Making Tinnitus Your Best Friend

These threads are what makes TT so great,we've all got our own individual response to tinnitus and how it affects us as individuals,these post prove it day after day.its good when one comes on and encourages another whose having a really bad time,where else would you get that support ,only from another ,who else would know what those days have been like,we should remember we can go backwards as well as forwards.it has happened to some on these threads.

 

"the greatest obstacle to living with tinnitus so it no longer affects us has less to do with the characteristics of our tinnitus and much more to do with the content of our thinking about tinnitus"
-true to some degree, but that's seriously overly-optimistic, in reality tinnitus is a worse affliction than the conception of it that exists in here2help's head

I know you're are here to help, but its obvious that even when people are doing better, like Kathi is-- their life isn't as good as before, period.
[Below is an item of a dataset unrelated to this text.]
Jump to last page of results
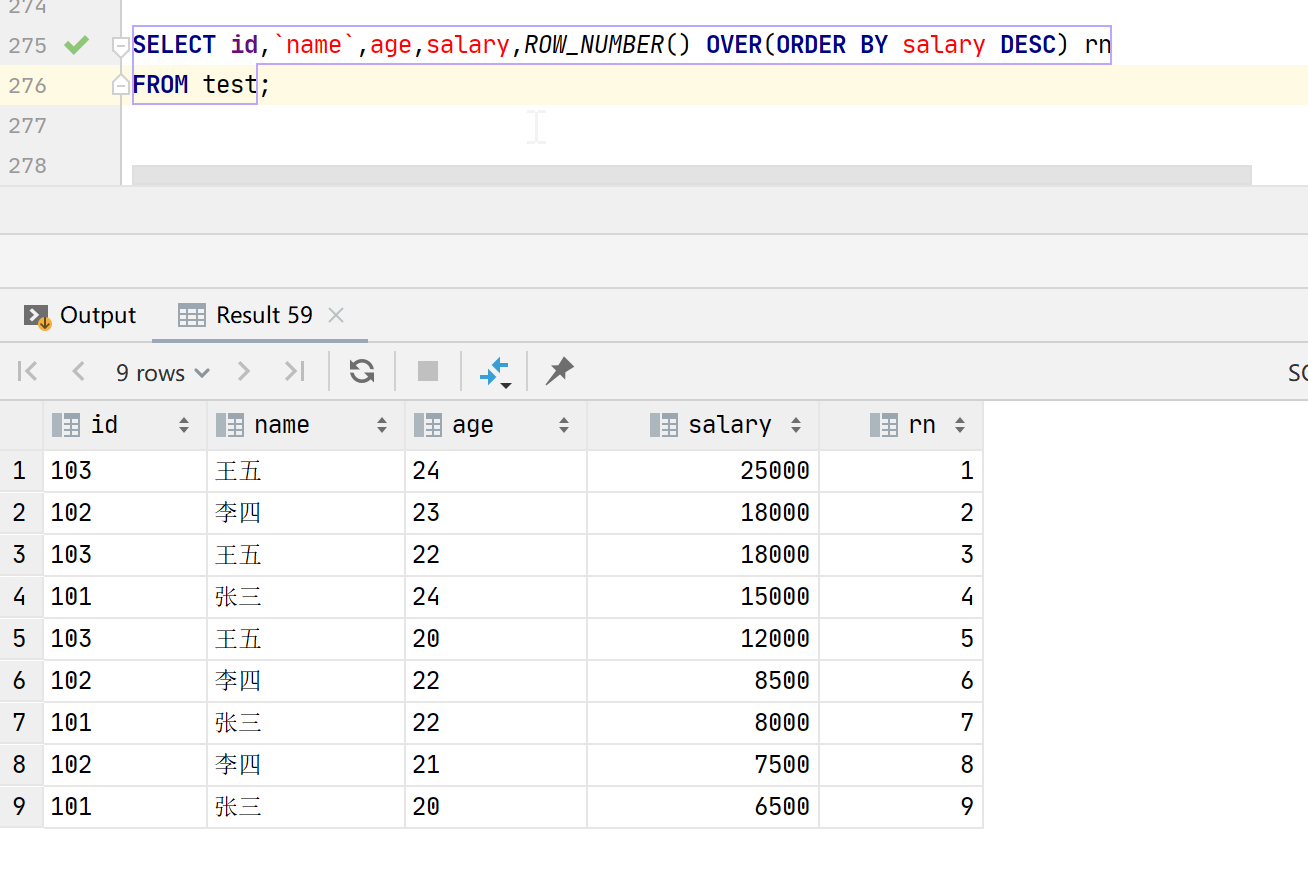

If for no other reason that once you have tinnitus you have the sword of damocles always overhead... worsening happens, and it not "rare"... my mom has t that she has never sought help for because it was a gradual onset, and over the past decade it gotten worse, thats what happens when you have tinnitus and you age- the perception gets worse-- so I think it would be helpful to tell people with serious t (not the kind of t that is minor enough that when a person stops monitoring- they might not hear much) that habituation isn't doing a "180" as you say- life isn't going to be as good as before in some respects, and as illustrated by people that come on this board everyday-- its quite common that after a period of habituation, t changes and there is more suffering up ahead before (hopefully) another habituation, but that's not even guaranteed-- thats the truth, its not pretty-- but it is what it is--- there needs to be more focus on finding treatments, actual treatments not psychological treatments for a physiological condition...
my 2 cents-- the medical community needs to know that severe tinnitus isn't just something that people get used to over time and that its no big deal-- my father in law gp with his 30 years of practice had that take on it exactly because the dominant attitude regarding tinnitus is the one you espouse

 

@Mpt Agreed.

 

@ampumpkin thank you for the correction. Since reading your post, I have brought my Gender-o-meter to the shop for repair.

@Mpt you write “in reality tinnitus is a worse affliction than the conception of it that exists in here2help’s head.” I don’t have a “conception” of tinnitus; I have tinnitus, same as you. At one time, I was just as upended by tinnitus as you are.

I understand you regard tinnitus as an “affliction” and yourself as afflicted. You write it is “obvious that even when people are doing better … their life isn’t as good as before, period. If for no other reason that once you have tinnitus you have the sword of Damocles always overhead …” In a sense, you are illustrating my point. You think of tinnitus as an affliction and yourself in perpetual danger. At one time, I thought of myself as afflicted by tinnitus too, and felt as imperiled as you do. It took me some time to work out how much the content of my thoughts about tinnitus contributed to my feeling overwhelmed by it.

Tinnitus once had an enormous impact on me, but no longer does. My life is every bit as good as before I developed tinnitus, and I'm not unique in that regard. As an added bonus, if I can help a few people who are having a rough time with tinnitus, I consider it an opportunity to convert something that was once very difficult for me into something that may make a positive difference for someone else.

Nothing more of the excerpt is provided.